◆ Directions ◆
Copy every line of the data in which the word "star" occurs.

____ Data to use

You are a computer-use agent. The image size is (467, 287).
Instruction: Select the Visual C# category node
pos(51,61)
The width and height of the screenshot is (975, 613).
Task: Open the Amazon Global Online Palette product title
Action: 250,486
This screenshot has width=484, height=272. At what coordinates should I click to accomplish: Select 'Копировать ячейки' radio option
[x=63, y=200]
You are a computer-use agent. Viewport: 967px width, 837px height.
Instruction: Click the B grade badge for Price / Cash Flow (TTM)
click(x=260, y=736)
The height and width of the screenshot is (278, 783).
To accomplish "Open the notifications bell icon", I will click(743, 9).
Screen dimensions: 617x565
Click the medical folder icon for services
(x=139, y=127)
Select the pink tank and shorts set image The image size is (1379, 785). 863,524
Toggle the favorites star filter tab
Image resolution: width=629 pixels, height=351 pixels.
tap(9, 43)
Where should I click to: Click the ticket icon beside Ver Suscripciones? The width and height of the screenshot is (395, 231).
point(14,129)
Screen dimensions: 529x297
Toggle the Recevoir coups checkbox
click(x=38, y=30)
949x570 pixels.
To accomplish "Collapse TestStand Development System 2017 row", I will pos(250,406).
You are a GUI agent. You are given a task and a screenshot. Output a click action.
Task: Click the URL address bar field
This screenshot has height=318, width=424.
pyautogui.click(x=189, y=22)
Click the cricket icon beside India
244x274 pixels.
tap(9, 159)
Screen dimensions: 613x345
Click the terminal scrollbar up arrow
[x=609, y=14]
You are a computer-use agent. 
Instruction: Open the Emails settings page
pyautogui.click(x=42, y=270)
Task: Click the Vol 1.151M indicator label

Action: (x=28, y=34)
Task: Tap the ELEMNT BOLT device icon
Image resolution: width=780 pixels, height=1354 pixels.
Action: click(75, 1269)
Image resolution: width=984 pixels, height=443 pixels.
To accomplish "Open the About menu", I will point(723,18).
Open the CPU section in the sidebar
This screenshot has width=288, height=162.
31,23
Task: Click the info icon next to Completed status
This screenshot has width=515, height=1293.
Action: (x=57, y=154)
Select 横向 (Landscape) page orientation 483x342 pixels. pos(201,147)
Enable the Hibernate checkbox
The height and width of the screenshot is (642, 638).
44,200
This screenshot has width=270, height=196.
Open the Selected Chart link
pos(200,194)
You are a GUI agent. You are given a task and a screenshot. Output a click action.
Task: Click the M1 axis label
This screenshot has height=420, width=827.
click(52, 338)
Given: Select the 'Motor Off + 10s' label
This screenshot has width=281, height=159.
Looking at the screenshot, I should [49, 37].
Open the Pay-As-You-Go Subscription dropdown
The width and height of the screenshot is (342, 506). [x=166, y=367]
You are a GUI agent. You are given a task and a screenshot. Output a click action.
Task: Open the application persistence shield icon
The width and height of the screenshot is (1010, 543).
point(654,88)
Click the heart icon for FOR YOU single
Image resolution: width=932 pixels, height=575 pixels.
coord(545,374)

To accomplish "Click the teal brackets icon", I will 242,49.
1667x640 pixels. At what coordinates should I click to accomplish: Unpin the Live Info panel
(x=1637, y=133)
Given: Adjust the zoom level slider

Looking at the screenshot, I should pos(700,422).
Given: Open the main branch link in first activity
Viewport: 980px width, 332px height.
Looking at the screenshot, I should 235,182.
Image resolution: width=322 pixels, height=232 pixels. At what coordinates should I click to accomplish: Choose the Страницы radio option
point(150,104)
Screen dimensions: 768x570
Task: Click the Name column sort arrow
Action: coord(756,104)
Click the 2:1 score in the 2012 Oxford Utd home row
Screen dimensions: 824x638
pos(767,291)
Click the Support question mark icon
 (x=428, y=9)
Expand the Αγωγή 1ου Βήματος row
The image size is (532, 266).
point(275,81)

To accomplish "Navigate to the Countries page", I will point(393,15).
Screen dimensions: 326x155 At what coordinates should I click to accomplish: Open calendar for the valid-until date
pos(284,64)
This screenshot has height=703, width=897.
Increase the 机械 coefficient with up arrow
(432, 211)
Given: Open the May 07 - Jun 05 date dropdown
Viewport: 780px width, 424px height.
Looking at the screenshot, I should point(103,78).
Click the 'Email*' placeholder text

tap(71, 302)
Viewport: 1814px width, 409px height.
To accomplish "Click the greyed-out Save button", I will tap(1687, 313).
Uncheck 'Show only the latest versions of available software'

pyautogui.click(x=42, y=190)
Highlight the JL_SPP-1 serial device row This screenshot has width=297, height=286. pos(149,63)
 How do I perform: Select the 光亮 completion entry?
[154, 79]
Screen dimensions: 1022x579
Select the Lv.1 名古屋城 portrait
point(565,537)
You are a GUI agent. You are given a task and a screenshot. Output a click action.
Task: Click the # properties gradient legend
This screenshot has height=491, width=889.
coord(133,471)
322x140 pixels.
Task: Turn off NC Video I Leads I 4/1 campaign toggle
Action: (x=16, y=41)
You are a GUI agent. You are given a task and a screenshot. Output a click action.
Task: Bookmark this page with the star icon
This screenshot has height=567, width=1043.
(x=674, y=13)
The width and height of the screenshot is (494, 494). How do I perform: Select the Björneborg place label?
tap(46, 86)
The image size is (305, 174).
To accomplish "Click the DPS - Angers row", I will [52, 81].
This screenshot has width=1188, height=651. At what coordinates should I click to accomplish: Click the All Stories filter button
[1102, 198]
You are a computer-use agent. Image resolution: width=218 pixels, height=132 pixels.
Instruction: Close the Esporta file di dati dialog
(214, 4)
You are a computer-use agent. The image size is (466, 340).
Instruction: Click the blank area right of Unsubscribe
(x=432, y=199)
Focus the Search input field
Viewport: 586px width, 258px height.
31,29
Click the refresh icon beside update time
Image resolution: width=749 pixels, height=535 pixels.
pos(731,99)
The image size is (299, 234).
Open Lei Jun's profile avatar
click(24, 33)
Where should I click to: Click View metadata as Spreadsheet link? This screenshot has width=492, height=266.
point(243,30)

________

◆ Result of this exercise ◆
Toggle the favorites star filter tab
Task: Bookmark this page with the star icon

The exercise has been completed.